The Tony Awards are underway, and "Hadestown" has proved to be the show to beat. The musical entered the night with a leading 14 nominations and has won seven statues so far, taking home honors for director, score, featured actor, and four technical categories.
Rachel Chavkin, the lone woman in her category, won for direction of the musical, a folk-operatic reimagining of the Orpheus and Eurydice myth.
"It's about keeping faith when you are made to feel alone, and that is how the power structures try to maintain control _ by trying to make you feel like you're walking in the darkness, even when your partner is right behind you," she said, holding back tears. Chavkin called for more inclusion among Broadway's ranks of stage directors and critics. "There are so many women who are ready to go, there are so many artists of color who are ready to go. ... It is a failure of imagination by a field whose job it is to imagine how the world could be."
Ali Stroker made history as the first performer who uses a wheelchair to win a Tony.
"This award is for every kid who is watching tonight, who has a limitation or a challenge, who has been waiting to see themselves represented in this arena," the "Oklahoma!" co-star, best featured actress in a musical, said after a standing ovation. Backstage, Stroker told media that she hopes theater owners and producers would look into making their backstages more accessible for performers with disabilities.
The reimagining of Rodgers & Hammerstein's "Oklahoma!" also took home the prize for best musical revival.
Broadway veteran Andre De Shields won his first Tony for his featured performance in "Hadestown." Channeling his wise and godly character Hermes, the 73-year-old actor shared three pieces of advice in his acceptance speech: "One, surround yourself with people whose eyes light up when they see you coming. Two, slowly is the fastest way to get to where you want to be. And three, the top of one mountain is the bottom of the next, so keep climbing."
Elaine May scored a victory for lead actress for her performance in "The Waverly Garden," beating Annette Bening, Janet McTeer, Laurie Metcalf, Laura Donnelly and Heidi Schreck in a particularly packed category. "Ink" actor Bertie Carvel and "To Kill a Mockingbird" actress Celia Keenan-Bolger won for their featured performances.

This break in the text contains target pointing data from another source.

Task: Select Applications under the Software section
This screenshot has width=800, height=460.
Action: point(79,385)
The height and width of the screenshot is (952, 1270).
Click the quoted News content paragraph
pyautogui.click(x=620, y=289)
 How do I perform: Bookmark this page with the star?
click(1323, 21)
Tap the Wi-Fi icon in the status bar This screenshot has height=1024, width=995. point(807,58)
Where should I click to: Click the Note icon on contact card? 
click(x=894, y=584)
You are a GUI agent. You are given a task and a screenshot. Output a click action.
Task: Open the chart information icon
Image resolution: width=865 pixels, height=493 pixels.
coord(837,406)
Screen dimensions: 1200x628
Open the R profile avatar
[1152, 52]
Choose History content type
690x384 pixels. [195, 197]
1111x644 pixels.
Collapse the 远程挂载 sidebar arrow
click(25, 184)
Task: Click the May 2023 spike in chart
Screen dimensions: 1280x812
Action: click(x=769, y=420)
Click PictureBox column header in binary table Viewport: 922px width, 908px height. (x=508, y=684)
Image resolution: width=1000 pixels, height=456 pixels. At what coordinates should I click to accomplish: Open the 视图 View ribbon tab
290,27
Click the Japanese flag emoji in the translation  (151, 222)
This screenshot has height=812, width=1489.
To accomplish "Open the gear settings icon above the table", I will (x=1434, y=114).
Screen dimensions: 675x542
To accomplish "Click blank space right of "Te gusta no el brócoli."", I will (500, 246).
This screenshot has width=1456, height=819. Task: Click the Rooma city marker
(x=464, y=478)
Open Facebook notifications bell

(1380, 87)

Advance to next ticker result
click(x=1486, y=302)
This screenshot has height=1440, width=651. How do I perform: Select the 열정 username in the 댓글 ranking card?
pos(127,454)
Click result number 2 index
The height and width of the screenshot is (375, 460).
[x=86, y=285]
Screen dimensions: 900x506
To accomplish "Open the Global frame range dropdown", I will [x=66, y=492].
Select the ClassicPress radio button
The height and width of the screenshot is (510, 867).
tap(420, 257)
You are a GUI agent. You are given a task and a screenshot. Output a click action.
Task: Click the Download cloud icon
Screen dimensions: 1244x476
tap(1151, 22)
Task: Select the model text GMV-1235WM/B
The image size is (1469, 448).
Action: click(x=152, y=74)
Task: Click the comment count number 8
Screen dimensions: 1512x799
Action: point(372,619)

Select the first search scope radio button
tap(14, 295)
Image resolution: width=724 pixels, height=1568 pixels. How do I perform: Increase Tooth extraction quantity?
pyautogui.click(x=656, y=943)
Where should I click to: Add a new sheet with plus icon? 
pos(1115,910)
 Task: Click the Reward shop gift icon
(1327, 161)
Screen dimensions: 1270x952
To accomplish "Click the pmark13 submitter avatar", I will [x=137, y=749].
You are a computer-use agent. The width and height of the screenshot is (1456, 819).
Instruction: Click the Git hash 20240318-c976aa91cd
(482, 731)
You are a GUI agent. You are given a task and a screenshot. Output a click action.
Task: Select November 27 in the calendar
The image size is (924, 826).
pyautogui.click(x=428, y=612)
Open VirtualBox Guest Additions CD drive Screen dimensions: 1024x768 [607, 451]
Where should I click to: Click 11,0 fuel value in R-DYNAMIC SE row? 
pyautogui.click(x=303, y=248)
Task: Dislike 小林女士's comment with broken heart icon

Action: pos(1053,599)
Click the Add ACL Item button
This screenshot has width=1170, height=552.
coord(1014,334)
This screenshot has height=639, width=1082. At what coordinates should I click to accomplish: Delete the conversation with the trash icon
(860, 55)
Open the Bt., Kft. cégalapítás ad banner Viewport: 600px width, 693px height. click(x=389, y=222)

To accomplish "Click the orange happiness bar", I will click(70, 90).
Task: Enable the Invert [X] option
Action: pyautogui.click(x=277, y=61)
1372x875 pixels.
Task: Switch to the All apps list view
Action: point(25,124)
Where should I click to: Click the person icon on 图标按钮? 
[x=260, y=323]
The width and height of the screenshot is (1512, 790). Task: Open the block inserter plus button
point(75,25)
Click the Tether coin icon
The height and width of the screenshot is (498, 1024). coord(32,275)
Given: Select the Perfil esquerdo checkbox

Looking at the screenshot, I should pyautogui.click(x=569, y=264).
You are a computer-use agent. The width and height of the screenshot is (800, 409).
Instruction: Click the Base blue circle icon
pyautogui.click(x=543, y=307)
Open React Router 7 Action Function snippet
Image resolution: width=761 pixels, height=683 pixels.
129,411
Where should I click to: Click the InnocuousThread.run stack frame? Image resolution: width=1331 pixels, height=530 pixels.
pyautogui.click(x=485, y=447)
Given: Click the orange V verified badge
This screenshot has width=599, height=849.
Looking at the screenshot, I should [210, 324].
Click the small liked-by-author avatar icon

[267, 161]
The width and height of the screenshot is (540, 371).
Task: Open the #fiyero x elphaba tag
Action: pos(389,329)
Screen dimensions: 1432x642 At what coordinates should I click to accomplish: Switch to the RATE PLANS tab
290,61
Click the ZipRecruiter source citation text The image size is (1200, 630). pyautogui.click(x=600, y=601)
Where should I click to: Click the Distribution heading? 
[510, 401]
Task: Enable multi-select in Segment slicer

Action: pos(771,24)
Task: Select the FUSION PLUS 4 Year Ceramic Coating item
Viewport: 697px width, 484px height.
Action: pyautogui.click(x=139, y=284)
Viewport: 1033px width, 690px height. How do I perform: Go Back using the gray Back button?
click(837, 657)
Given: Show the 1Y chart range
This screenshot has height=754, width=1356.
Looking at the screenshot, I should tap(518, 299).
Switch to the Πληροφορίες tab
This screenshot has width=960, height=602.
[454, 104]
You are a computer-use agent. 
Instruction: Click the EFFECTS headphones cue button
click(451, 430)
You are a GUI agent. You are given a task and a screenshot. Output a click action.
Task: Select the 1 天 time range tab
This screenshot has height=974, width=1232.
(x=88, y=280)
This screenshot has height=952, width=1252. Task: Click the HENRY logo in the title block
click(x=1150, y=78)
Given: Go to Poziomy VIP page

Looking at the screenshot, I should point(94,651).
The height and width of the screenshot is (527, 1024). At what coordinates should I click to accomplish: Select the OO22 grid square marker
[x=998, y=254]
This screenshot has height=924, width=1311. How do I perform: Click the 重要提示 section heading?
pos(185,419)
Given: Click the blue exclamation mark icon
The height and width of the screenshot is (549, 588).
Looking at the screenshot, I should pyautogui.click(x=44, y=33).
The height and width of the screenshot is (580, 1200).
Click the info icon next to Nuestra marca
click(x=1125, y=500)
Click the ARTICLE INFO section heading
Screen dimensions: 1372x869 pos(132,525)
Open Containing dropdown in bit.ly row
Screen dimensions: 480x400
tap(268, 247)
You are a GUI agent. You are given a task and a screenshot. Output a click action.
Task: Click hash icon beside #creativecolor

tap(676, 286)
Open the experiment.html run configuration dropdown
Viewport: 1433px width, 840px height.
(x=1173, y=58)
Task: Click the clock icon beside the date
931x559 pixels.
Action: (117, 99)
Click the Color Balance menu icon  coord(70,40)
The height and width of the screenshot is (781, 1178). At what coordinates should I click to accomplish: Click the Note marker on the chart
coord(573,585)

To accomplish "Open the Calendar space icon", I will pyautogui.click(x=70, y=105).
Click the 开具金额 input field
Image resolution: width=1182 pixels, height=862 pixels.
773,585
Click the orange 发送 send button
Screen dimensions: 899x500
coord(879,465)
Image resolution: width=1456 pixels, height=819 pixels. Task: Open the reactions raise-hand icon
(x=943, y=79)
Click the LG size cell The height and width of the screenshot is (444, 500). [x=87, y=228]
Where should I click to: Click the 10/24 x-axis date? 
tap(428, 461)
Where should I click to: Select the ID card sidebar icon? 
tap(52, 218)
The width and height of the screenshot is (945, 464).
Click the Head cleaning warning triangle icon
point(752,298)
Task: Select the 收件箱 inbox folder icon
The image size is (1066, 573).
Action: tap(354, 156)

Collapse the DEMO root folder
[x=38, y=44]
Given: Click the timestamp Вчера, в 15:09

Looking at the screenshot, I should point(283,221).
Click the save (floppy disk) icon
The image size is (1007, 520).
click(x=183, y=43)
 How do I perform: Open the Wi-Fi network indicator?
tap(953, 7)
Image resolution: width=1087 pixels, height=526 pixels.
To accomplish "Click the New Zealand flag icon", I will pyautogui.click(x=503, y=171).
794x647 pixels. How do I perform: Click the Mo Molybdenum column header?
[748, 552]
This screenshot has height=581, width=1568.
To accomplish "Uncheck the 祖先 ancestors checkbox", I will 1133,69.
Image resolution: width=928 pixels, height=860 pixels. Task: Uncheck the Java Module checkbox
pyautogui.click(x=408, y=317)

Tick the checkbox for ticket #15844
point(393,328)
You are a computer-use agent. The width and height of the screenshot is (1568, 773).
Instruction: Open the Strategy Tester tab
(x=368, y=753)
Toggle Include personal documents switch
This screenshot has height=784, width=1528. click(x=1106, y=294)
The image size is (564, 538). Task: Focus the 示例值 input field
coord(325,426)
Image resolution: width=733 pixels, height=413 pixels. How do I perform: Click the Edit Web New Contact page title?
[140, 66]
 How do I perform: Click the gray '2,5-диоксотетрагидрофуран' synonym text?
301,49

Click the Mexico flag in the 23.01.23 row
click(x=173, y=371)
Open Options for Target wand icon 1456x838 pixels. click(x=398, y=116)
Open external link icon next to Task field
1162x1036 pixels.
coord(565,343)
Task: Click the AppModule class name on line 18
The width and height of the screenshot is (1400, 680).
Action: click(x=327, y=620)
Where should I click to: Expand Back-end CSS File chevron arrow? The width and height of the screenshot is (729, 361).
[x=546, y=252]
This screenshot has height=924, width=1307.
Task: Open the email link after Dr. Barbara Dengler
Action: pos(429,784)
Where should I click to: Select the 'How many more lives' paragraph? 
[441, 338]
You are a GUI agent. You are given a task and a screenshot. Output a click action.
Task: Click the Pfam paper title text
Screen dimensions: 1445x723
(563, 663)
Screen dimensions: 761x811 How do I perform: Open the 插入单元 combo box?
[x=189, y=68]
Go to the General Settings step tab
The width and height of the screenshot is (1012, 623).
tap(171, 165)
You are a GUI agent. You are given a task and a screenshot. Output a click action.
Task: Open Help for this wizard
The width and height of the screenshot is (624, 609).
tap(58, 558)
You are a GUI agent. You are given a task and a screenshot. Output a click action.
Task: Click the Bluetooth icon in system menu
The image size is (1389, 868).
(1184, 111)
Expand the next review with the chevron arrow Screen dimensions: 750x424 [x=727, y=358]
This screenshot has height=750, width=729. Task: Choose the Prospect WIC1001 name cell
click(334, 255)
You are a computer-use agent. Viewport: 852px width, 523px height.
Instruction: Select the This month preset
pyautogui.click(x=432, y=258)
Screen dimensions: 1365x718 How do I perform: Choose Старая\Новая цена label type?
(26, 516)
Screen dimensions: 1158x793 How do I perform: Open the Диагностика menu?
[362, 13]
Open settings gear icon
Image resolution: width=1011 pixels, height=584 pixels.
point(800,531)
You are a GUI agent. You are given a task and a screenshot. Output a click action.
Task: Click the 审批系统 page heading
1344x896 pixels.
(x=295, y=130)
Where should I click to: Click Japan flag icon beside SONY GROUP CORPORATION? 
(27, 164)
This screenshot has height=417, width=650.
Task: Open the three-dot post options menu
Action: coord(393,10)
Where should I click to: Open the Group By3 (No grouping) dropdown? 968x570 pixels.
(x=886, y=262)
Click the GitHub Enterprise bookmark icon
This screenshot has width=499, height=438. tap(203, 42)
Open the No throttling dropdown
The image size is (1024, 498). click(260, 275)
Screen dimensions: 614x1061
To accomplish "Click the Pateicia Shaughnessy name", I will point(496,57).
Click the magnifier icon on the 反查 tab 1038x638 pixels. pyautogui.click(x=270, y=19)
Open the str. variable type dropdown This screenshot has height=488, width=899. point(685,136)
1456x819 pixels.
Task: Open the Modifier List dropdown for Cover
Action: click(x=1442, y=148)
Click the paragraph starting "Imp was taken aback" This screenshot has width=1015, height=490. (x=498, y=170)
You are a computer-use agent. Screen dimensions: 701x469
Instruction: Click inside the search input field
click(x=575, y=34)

The star-studded staging of "The Boys in the Band," which producer Ryan Murphy is adapting for Netflix, won the award for play revival.
"I remember being a very, very young guy _ 6 or 7, seeing 'Boys in the Band' on television _ and it was the only thing that I had, the only group of gay men I had ever seen," he told reporters backstage. "I'm just excited about the evolution of that idea and bringing it to a new audience."
The award for directing a play went to "The Ferryman" and Sam Mendes, who is filming the next James Bond movie and shared his remarks via email. "It's a little bit bonkers trying to make theater on Broadway _ to be dealing with something so fragile in such a rough-and-tumble environment," he said. "But when it works, it's like nowhere else in the world."
James Corden, hosting the Tonys for the second time, sprinkled in crowd-pleasing pokes at how annoying it is when phones ring during shows, how expensive Broadway tickets have become and how low the industry's paychecks and the CBS telecast's ratings tend to be.
Bob Mackie won a Tony for his extravagant "Cher Show" costumes, and Robert Horn took home the book of a musical award for his comical take on "Tootsie."